Debt: Carrying the Debt Load
Provided by Visa, Content Partner for the SME Toolkit
Are you out of your debt comfort zone? Does it seem as though you're paying too much to bill collectors and not enough for savings and the things you enjoy in life? If so, it's a good idea to figure out just how much debt you have and compare that to how much you earn. This will give you clear understanding of your financial health.
The first step is to calculate your debt load. This is the sum total of all the money you owe:
- Student Loans
- Credit Cards
- Even loans from friends and family.
Once you have your debt load figured out, you'll want to know just how big of a burden it is. You can do this the way banks and creditors do, by calculating your debt/income ratio - the amount you owe compared to the amount you earn. It's easy:
- Calculate all your monthly debt payments - including credit cards, mortgage and child support. (If you don't have fixed monthly payments, you can estimate your monthly payments at 4 percent of the total amount you owe.)
- Take your gross annual wages and divide them by 12. That's your monthly income.
- Take your monthly payments total and divide it by your monthly income.
- Move the decimal point two digits to the right to make it a percentage. That's your debt/income ratio.
Here's an example. Let's say your monthly income is $2,000 and your monthly payments on your debt load totals $500. If you divide 500 by 2,000 you get .25. Move the decimal point two places to the right and you get 25% as your debt/income ratio.
How much is too much?
Only you can know for sure how much debt is too much. If you're feeling a financial squeeze every month because of credit card bills, you don't need anyone to tell you you're out of your debt comfort zone - you know.
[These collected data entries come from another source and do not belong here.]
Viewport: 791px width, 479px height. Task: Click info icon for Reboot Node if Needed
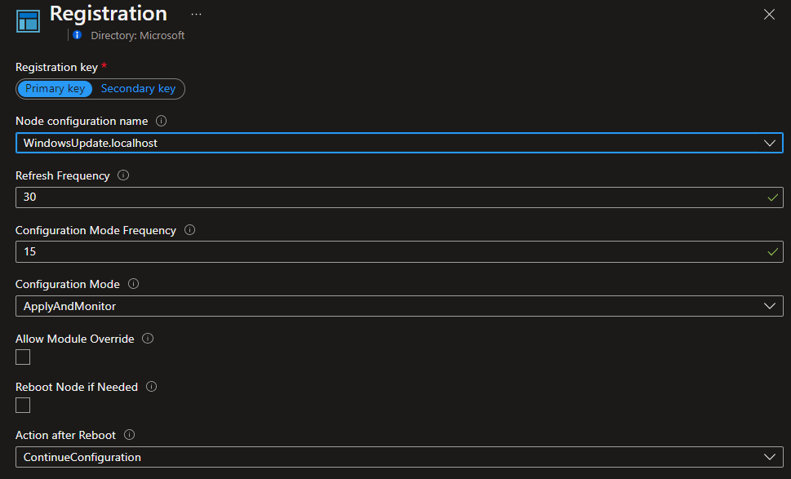coord(151,387)
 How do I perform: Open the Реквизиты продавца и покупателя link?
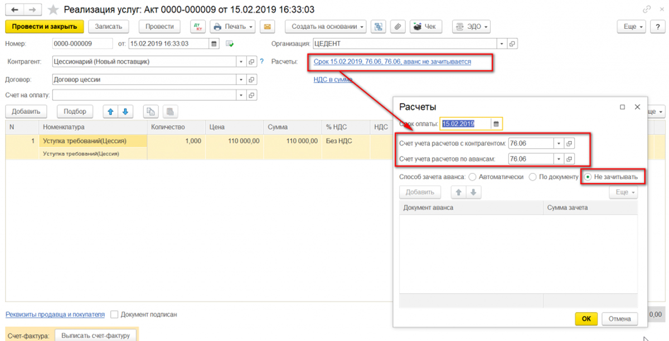pos(55,314)
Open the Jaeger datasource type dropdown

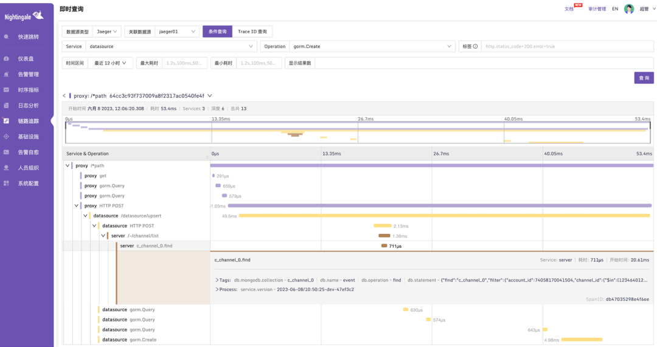(107, 32)
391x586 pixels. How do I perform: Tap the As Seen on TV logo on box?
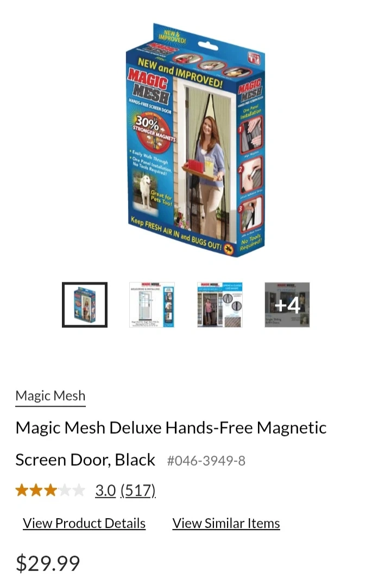254,58
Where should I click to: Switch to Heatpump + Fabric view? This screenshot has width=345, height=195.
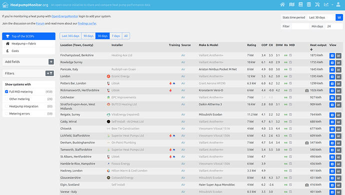24,44
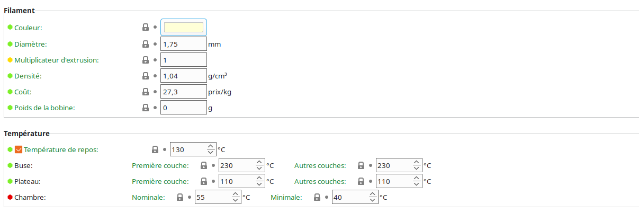Click the Densité input field
Screen dimensions: 639x221
point(183,76)
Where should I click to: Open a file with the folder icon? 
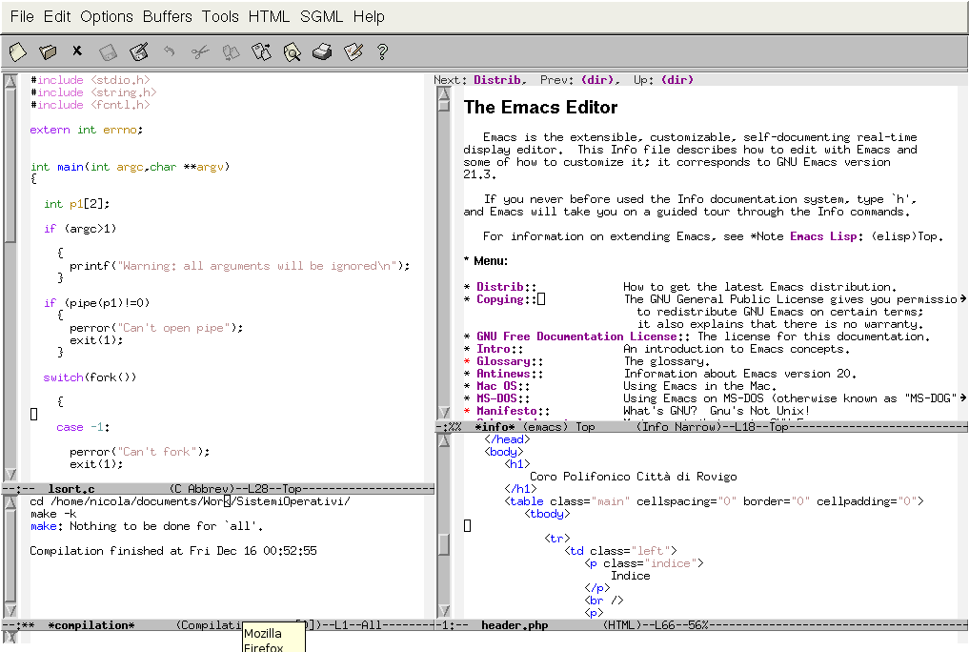point(48,51)
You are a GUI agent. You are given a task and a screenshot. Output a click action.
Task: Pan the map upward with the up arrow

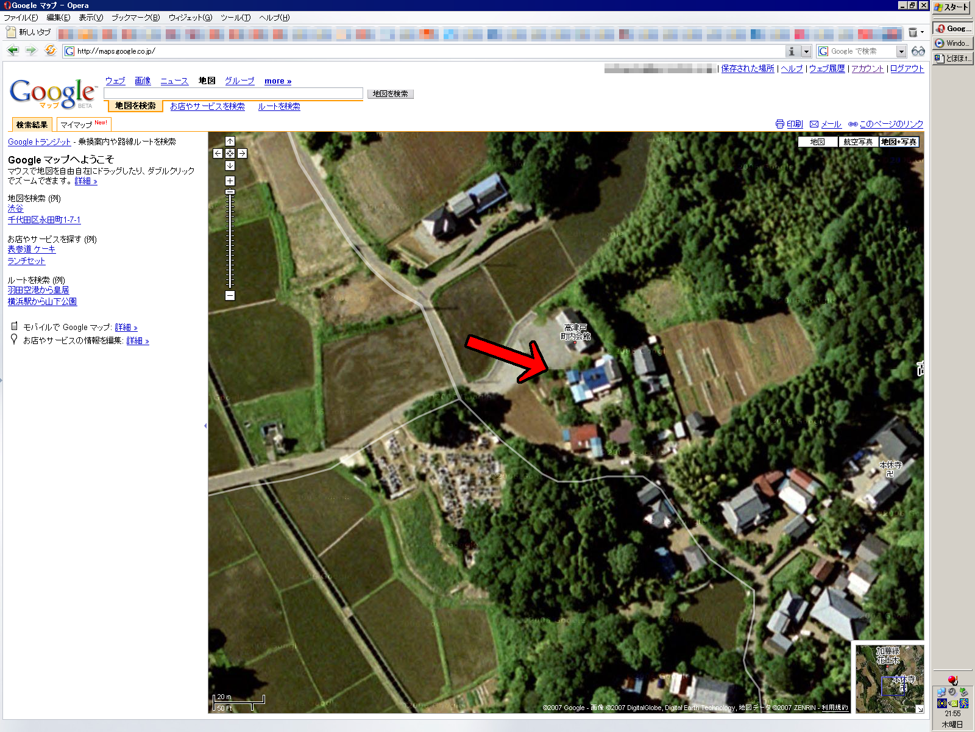(x=230, y=142)
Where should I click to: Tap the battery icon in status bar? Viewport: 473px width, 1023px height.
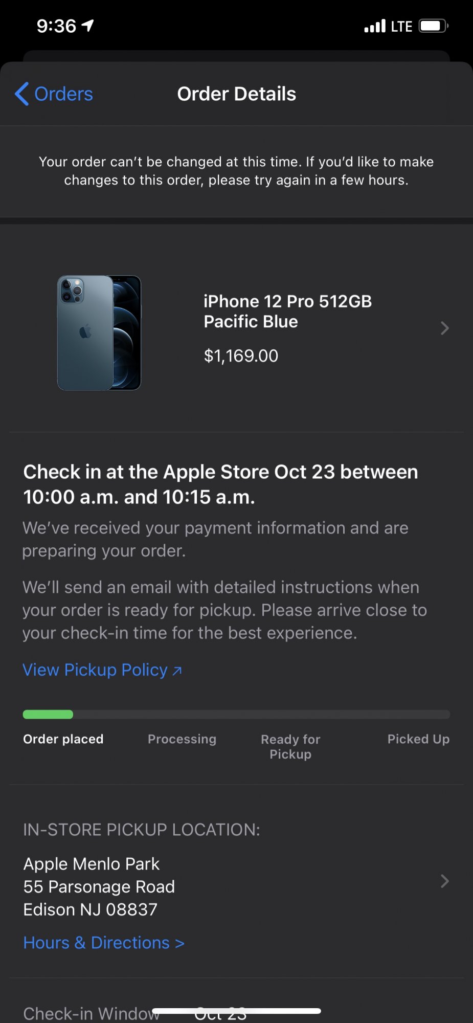[x=434, y=26]
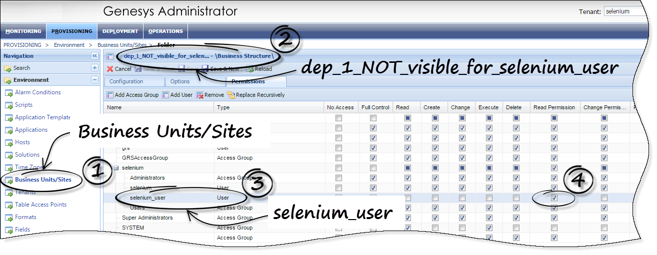
Task: Click the Cancel icon in the toolbar
Action: pyautogui.click(x=111, y=69)
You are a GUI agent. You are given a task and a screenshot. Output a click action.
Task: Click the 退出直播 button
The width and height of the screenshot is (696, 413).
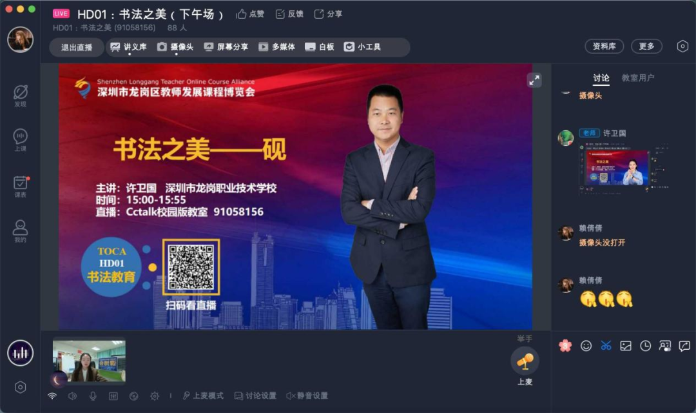point(76,47)
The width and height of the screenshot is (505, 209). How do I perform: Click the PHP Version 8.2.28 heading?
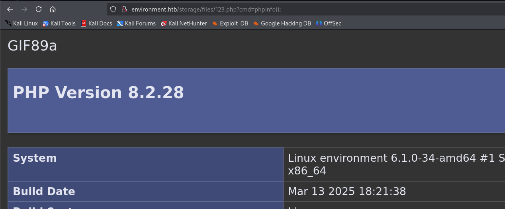coord(98,93)
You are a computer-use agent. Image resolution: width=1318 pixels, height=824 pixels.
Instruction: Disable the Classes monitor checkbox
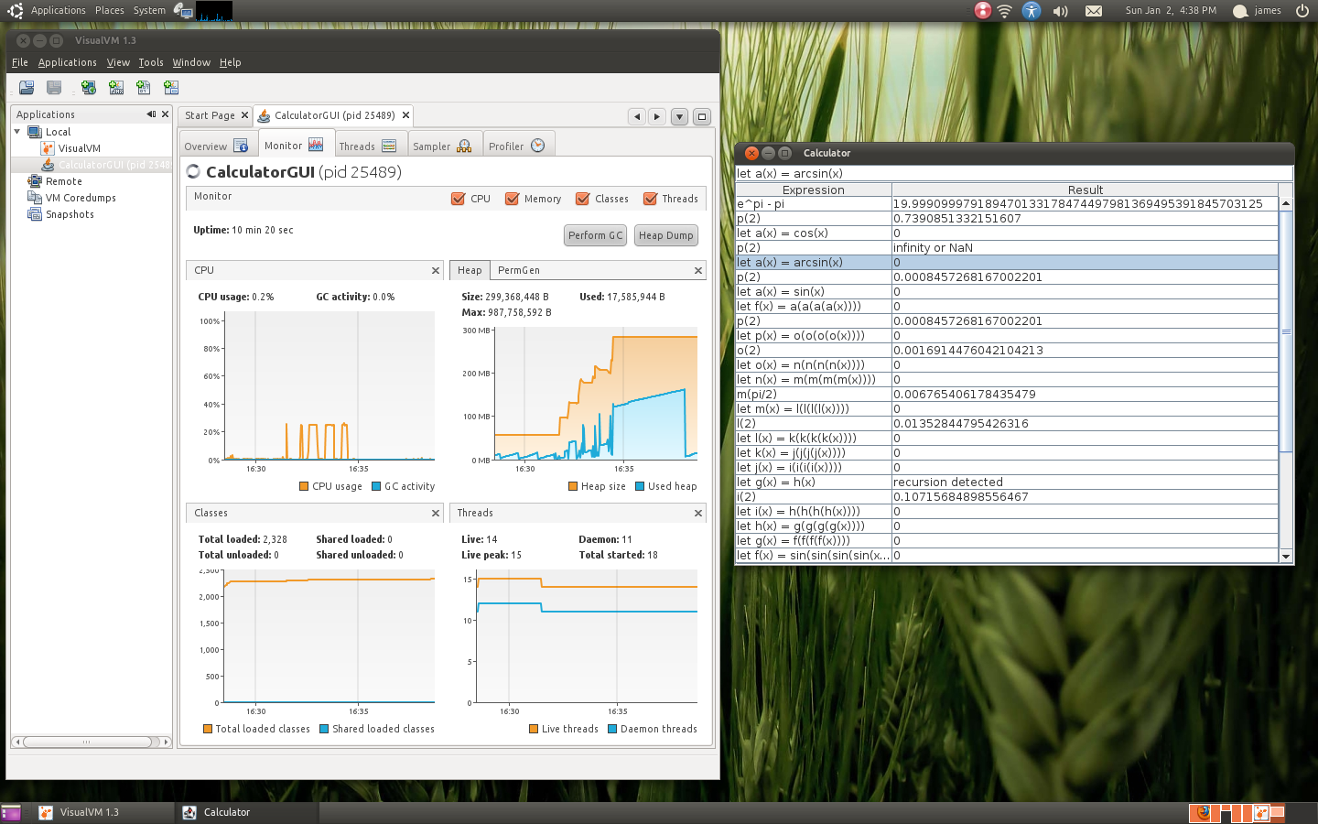(582, 199)

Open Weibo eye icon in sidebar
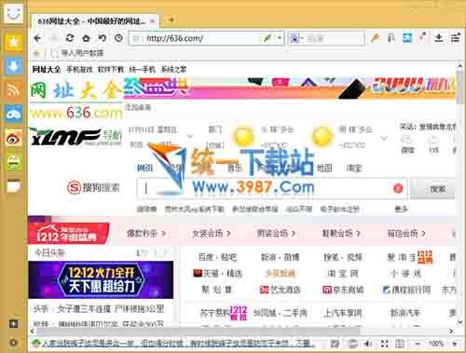[13, 138]
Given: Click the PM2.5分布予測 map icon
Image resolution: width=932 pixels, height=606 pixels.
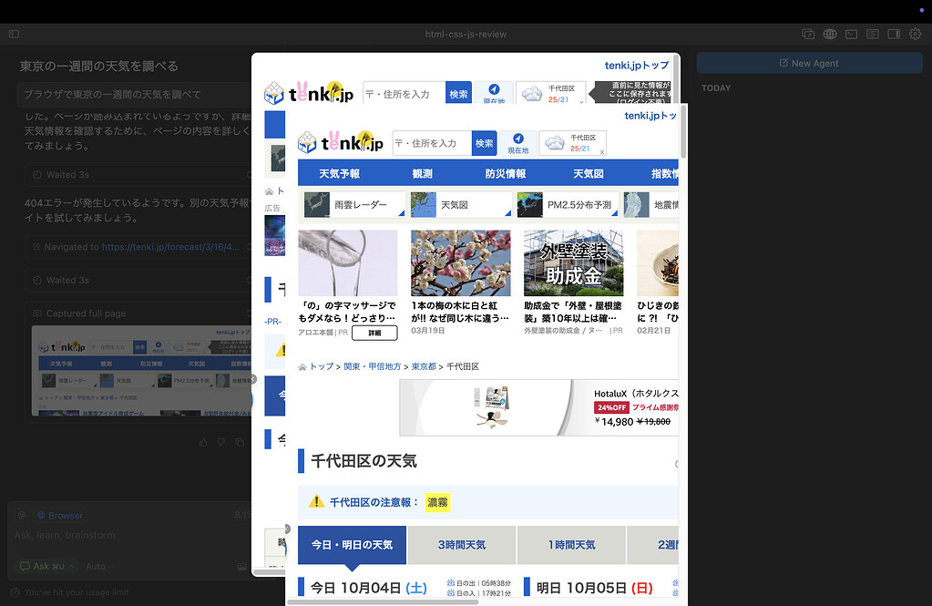Looking at the screenshot, I should point(529,205).
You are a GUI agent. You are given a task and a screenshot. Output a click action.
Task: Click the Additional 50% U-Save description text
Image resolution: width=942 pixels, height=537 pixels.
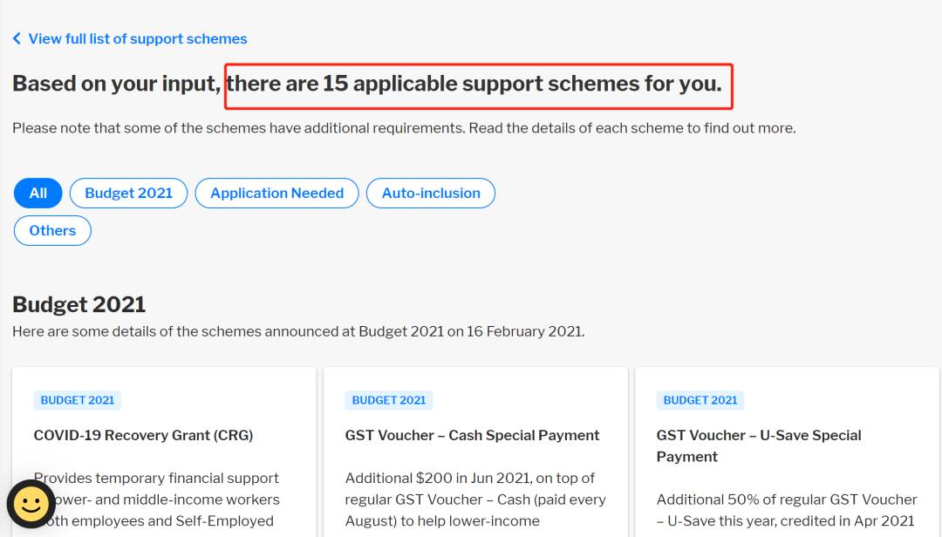(786, 510)
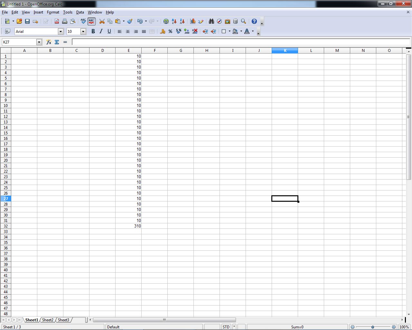
Task: Toggle Italic formatting
Action: pos(101,31)
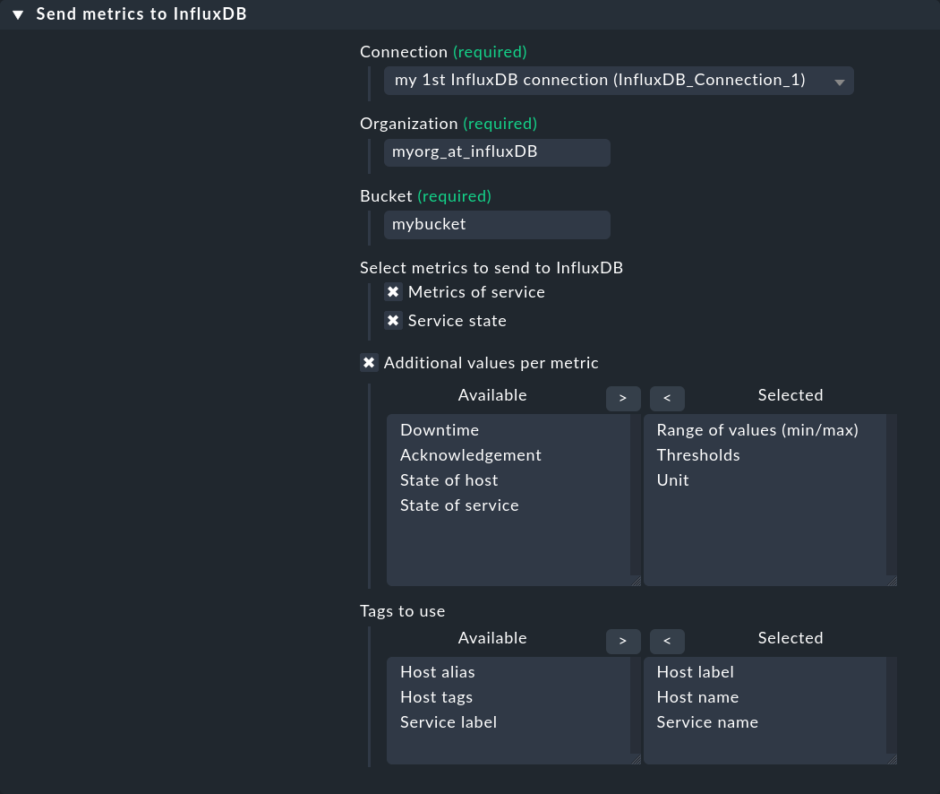Select Downtime in the Available list

(440, 430)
But as a general rule of thumb, a debt/income ratio of 10 % or less is outstanding. If it's between 10 - 20 %, your credit is good, and you can probably borrow more.
But once you hit 20 % or above, it's time to take a serious look at your debt load. Creditors will be less likely to give a loan to someone with such a high debt/income ratio, and those that do will probably charge higher interest.
Worse, if you have a debt/income ratio above 20 %, chances are you'll feel a strain on your budget.
The 28/36 Rule
Another helpful guide is one mortgage lenders use: the "28/36 rule." It stipulates that your debt shouldn't exceed 28% of your gross monthly income, while your total debt service - including your house payments and utilities - shouldn't be more than 36 percent.
Mortgage companies will also compare debt load to annual income. They'll typically loan up to three times what a person makes in a year. So if a home buyer earns $30,000, they might qualify for a $90,000 mortgage.